## Data under study
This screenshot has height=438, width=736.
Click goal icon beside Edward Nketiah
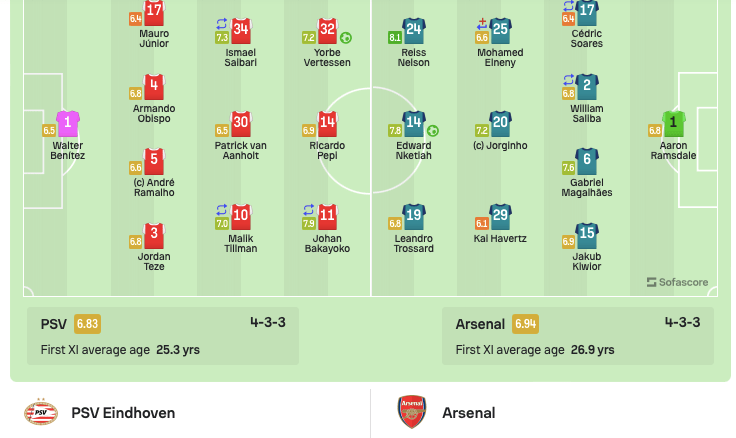tap(433, 131)
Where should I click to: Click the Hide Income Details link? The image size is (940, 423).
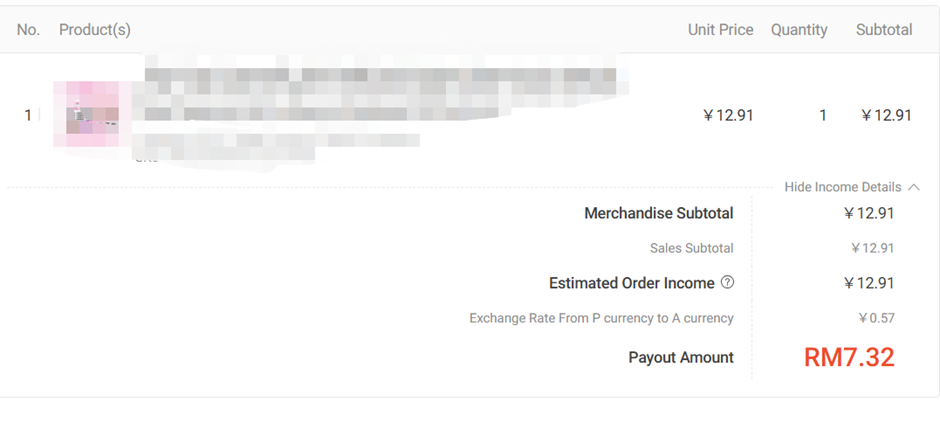tap(842, 187)

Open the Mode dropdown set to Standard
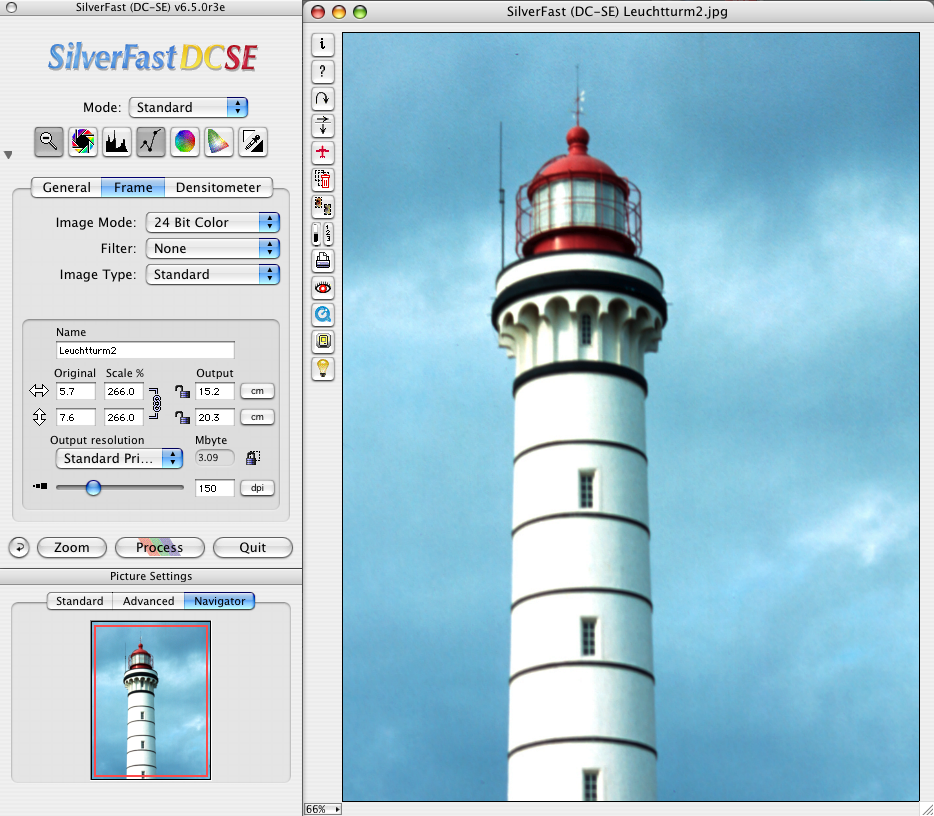(x=188, y=107)
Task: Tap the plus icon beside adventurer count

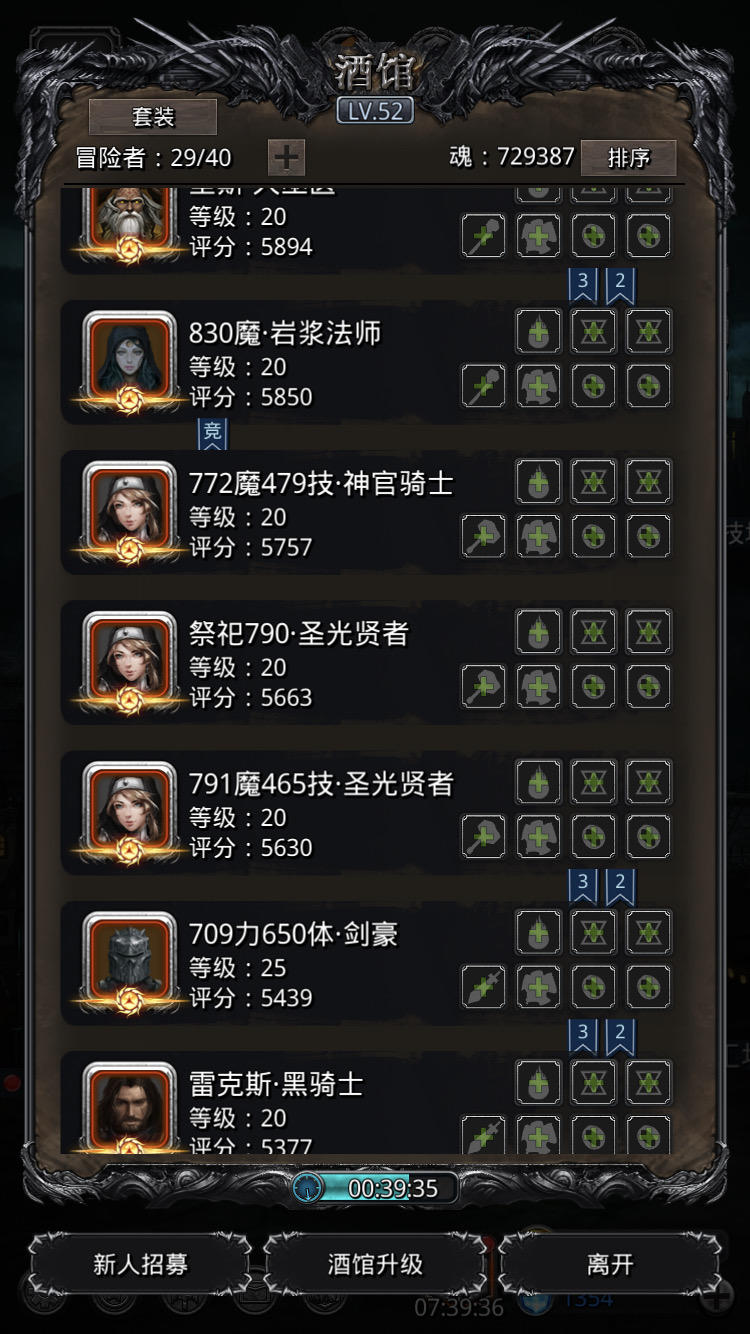Action: (x=286, y=157)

## Work to complete
Any picture in the material is to be left out, and everything else is to be retyped as is.

## Solution for this task
This screenshot has height=438, width=736.
Click goal icon beside Edward Nketiah
tap(433, 131)
Where should I click to: Click the Hide Income Details link? The image size is (940, 423).
tap(842, 187)

Open the Mode dropdown set to Standard
(x=188, y=107)
Task: Tap the plus icon beside adventurer count

Action: (x=286, y=157)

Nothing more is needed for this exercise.